You can even visit the Lérins Islands individually, the boats from the marina running March to October.
What can I do in four hours or less?
Avoid the crowds by starting with the ancient backstreets of Le Suquet, the heart of old Cannes. The steep, old-town streets form the original fishing port, leading steeply upwards to the Musee de la Castre. Formerly a monastery, the museum houses a collection of Mediterranean antiquities. From here, climb to the summit of the 12th-century watchtower for the best panorama across Cannes.
The most popular excursion is the Friday afternoon walking tour through Cannes’ cinematic heritage. The 90-minute guided walk, starting from the tourist office, is open to all and the English-speaking guide shares secrets from beyond the red carpet. The Palme d’Or, the prize for the winning film director since 1955, is based on the ubiquitous palm leaf, the symbol of Cannes.
Finally, the luxury hotels along La Croisette all operate summer beach clubs, which are open to non-residents who buy a day pass. The Carlton Hotel, where Grace Kelly first met Prince Rainier of Monaco, is one of the best with access to the Carlton Beach restaurant and views across its private beach to the Bay of Cannes.
What can I do in eight hours or less?
Cinema fans with more time to explore can pick up a self-guided trail, tracing a route around the 15 film-themed murals on the facades of old buildings across the whole city. The map is available free of charge from the tourist office and the whole routes takes about six hours with regular stops. The best known mural, located near the main bus station, is Cannes Cinema, a fitting celebration of 70 years of movie magic with the Lumiere brothers and Fred Astaire among the giants of cinema depicted.

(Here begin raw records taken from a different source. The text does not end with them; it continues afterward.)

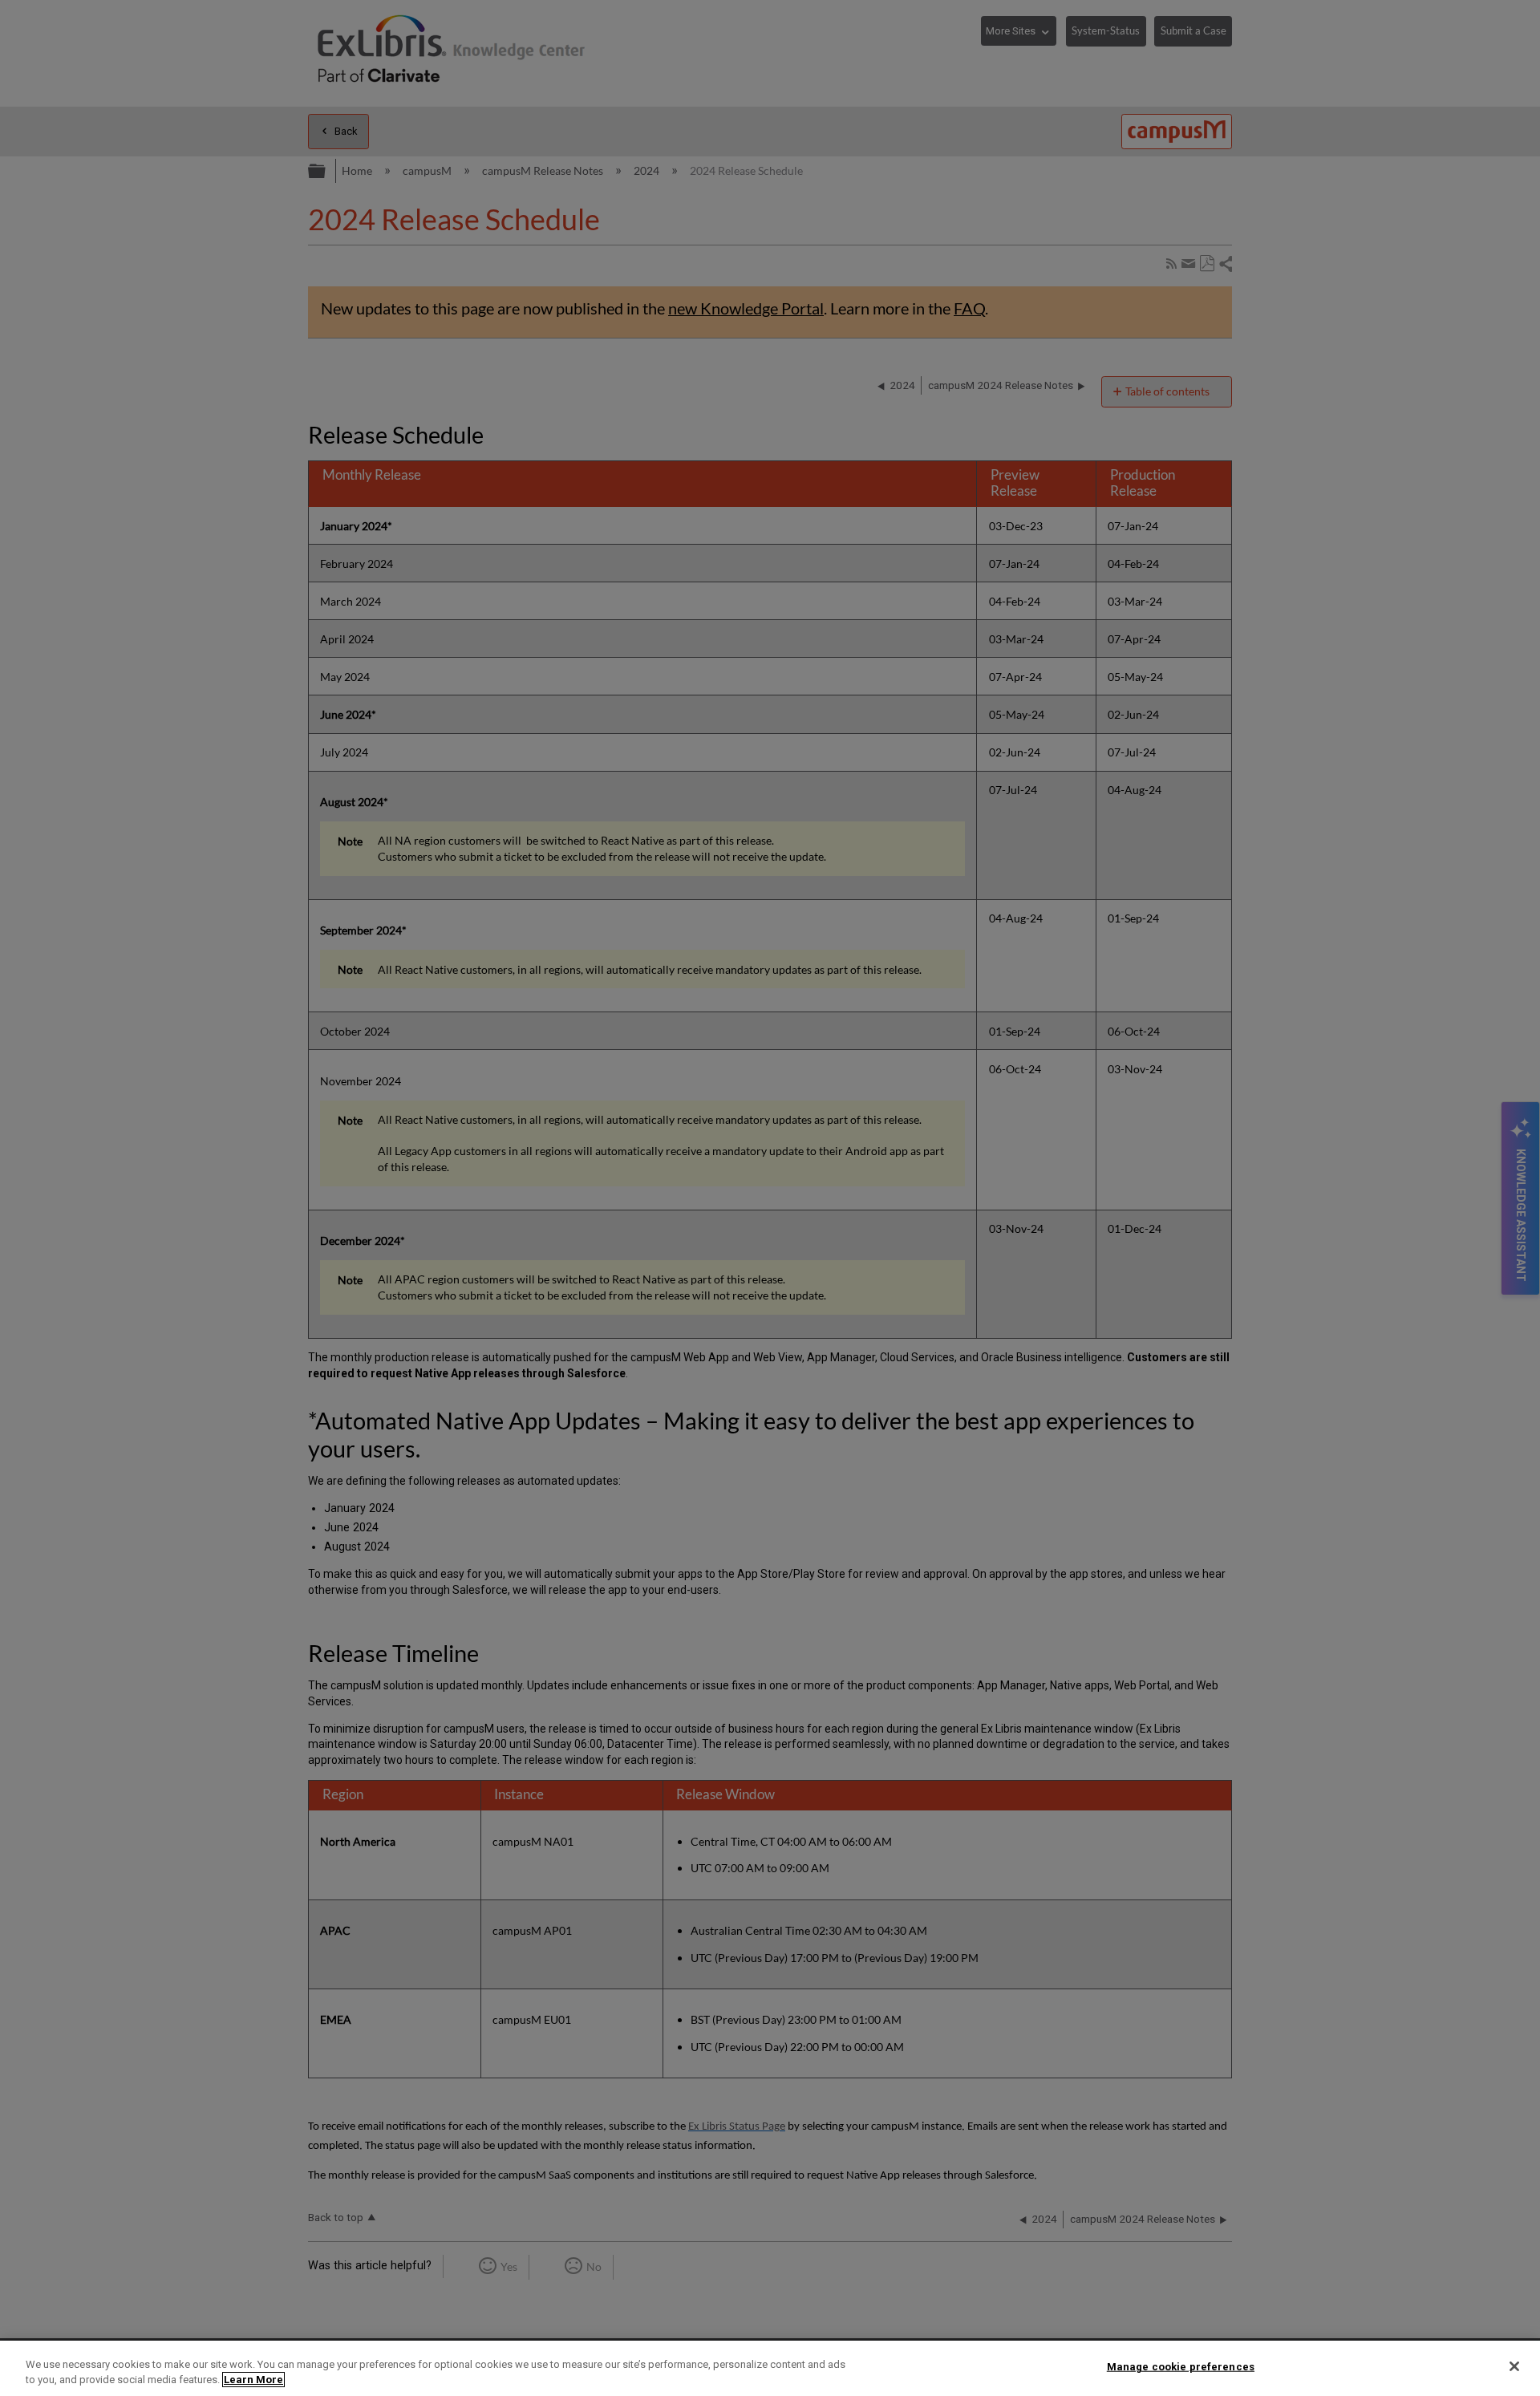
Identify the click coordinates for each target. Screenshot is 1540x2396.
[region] (770, 2368)
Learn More (253, 2380)
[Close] (1514, 2366)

Alternatively, day visitors can save on excursion costs with an independent visit to one of the Lérins Islands. Trans Cote d’Azur boats depart from the port but you’ll need to go directly from your ship’s tender and time the return before the evening sailing.

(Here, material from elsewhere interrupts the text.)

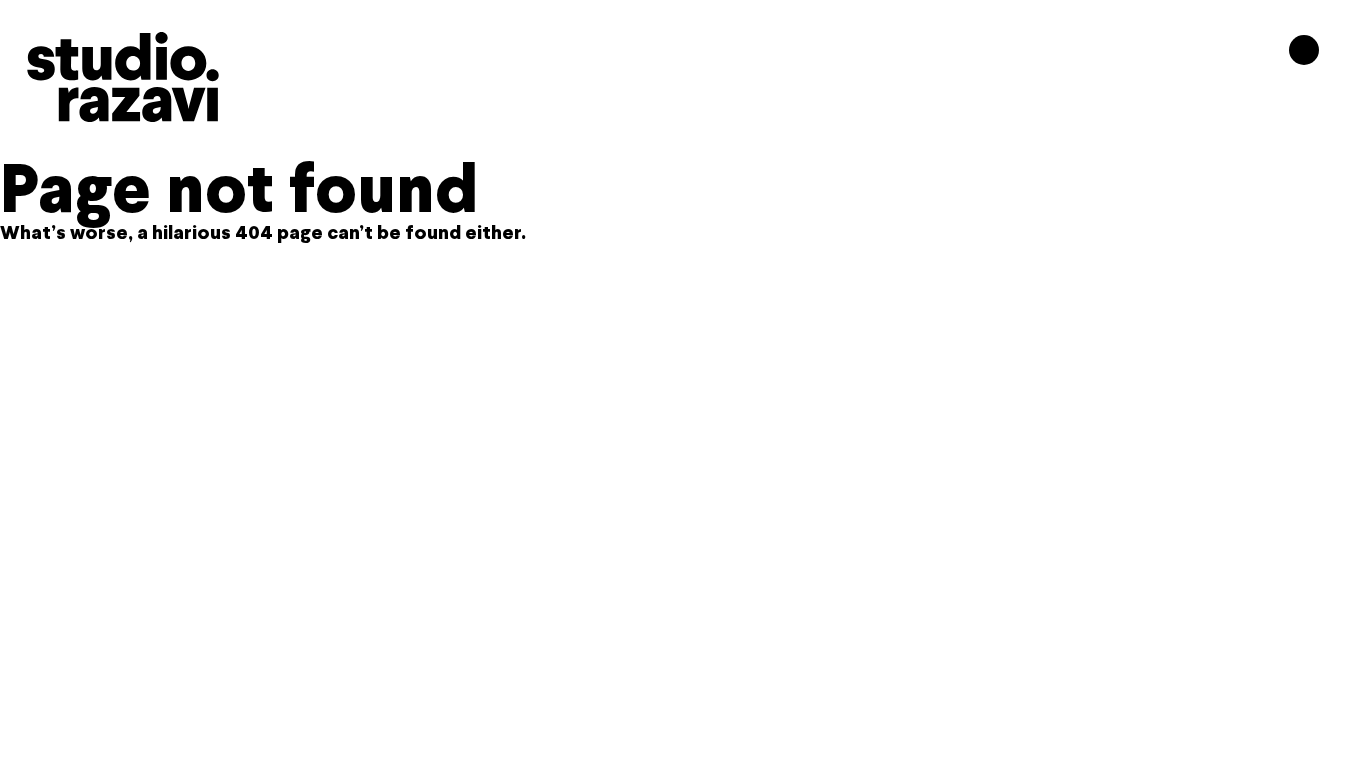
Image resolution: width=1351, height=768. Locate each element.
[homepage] (122, 77)
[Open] (1304, 50)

Saint Honorat is home to a community Cistercian monks who produce a particularly fruity – and pricey – local wine.
By contrast Saint Marguerite is an oasis of rural tranquility with its Fort Royal, now the Maritime Museum, best known as the place where the Man in the Iron Mask was imprisoned in the 17th century.
What can I do with a bit longer?
Cannes is a rewarding day visit but you could join an organised excursion for a full day trip to Monaco or to Nice, taking a stroll along the Promenade des Anglais, and still be back for sailing time. Cruise lines with excursions along the Cote d’Azur include Marella and MSC Cruises.
Eat and drink
The Forville Market on the fringe of the old town is the place to eat socca, a peppery chickpea omelette traditional to Cannes, plus lots of local colour. The morning food market spills out to the surrounding cafés for brunch.
For a leisurely lunch, look to the cafes and shops of Rue St Antoine’s old town.
Don’t leave without…
There’s a handy branch of the perfumier, Fragonard, near the market and plenty of little boutiques for souvenirs along nearby Rue Meynadier.
The haute-couture boutiques of Dior and Prada on the Croisette, selling €2,000 handbags, are better for wistful window-shopping.
Need to know
Flight time from the UK
The nearest flights are to Nice, with a flight time of two hours and a one-hour transfer by coach.
Cannes is a generally safe destination but expect to jostle with around 3,000 day passengers during summer months. Take the usual precautions for pickpockets and avoid large groups.
Best time to go
Spring and autumn offer balmy temperatures without the crowds. Cannes is gridlocked during the annual film festival in May, with heavy security for the visiting A-listers.
Cannes is quieter on Mondays, when some museums and restaurants are closed.
It’s only worth buying a Cote d’Azur Card pass, if you’re staying on. The tourist office next to the Palais des Festivals offers free WiFi to avoid cruise rates.